What to do
Would you retype, word for word, the line with "This screenshot has width=955, height=576." and each line after it to the end of the entries below, leaving the pictures out?

Data for this exercise Start Marker

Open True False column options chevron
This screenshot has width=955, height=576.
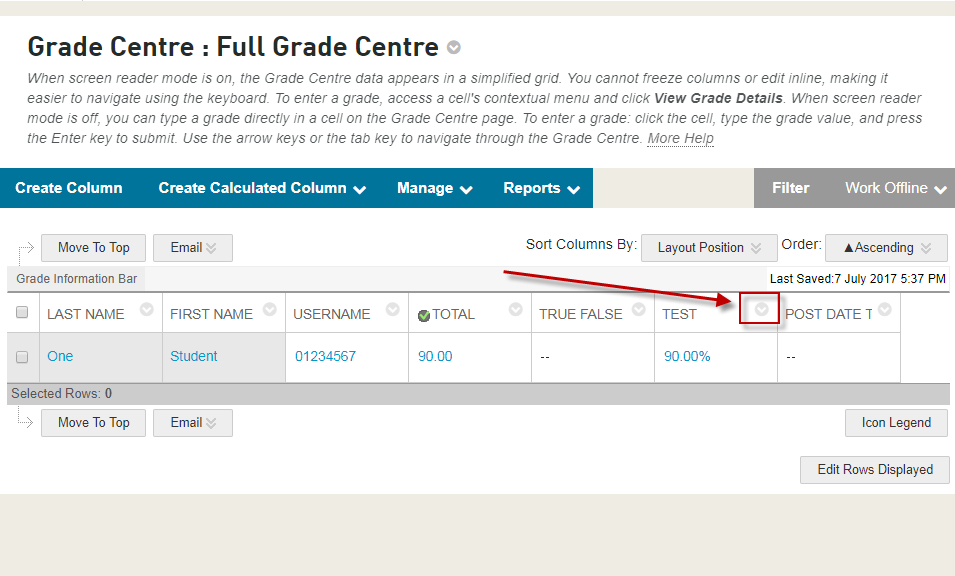[x=639, y=310]
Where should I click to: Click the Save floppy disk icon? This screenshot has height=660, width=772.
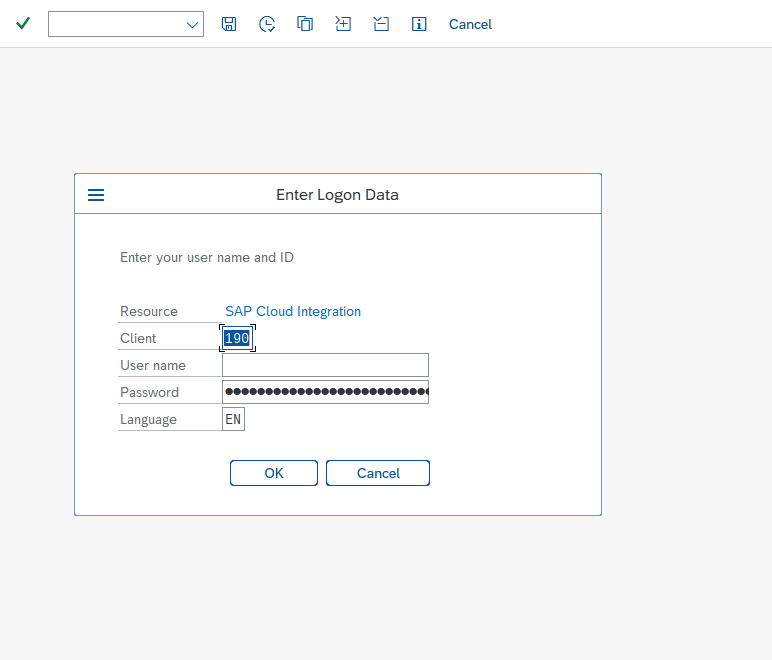(229, 24)
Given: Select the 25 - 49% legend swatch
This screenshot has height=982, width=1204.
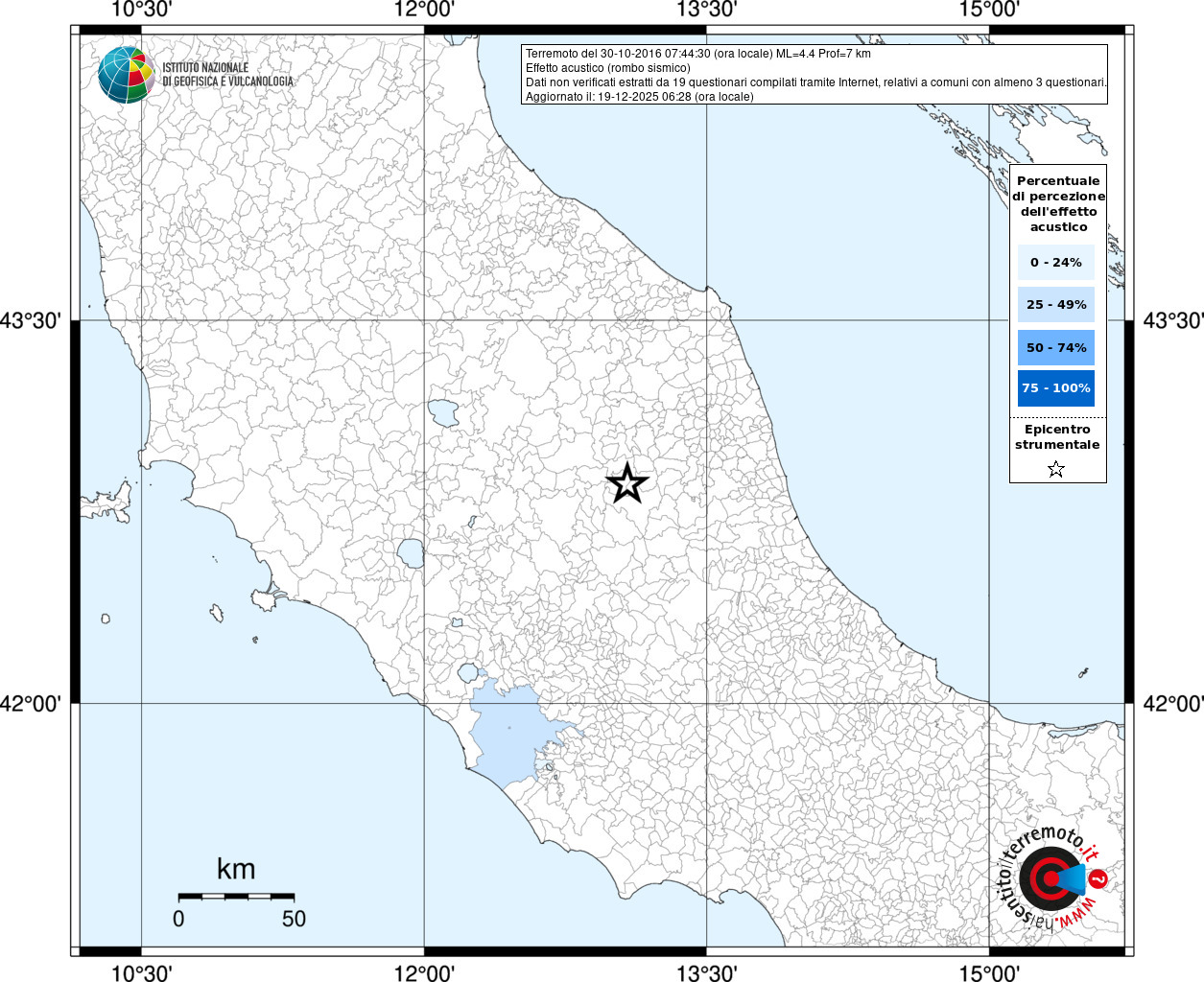Looking at the screenshot, I should [x=1056, y=305].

Data for this exercise End Marker

Solution
This screenshot has width=955, height=576.
[x=639, y=310]
Where should I click to: Click the Save floppy disk icon? This screenshot has height=660, width=772.
(229, 24)
Given: Select the 25 - 49% legend swatch
This screenshot has height=982, width=1204.
Looking at the screenshot, I should [x=1056, y=305].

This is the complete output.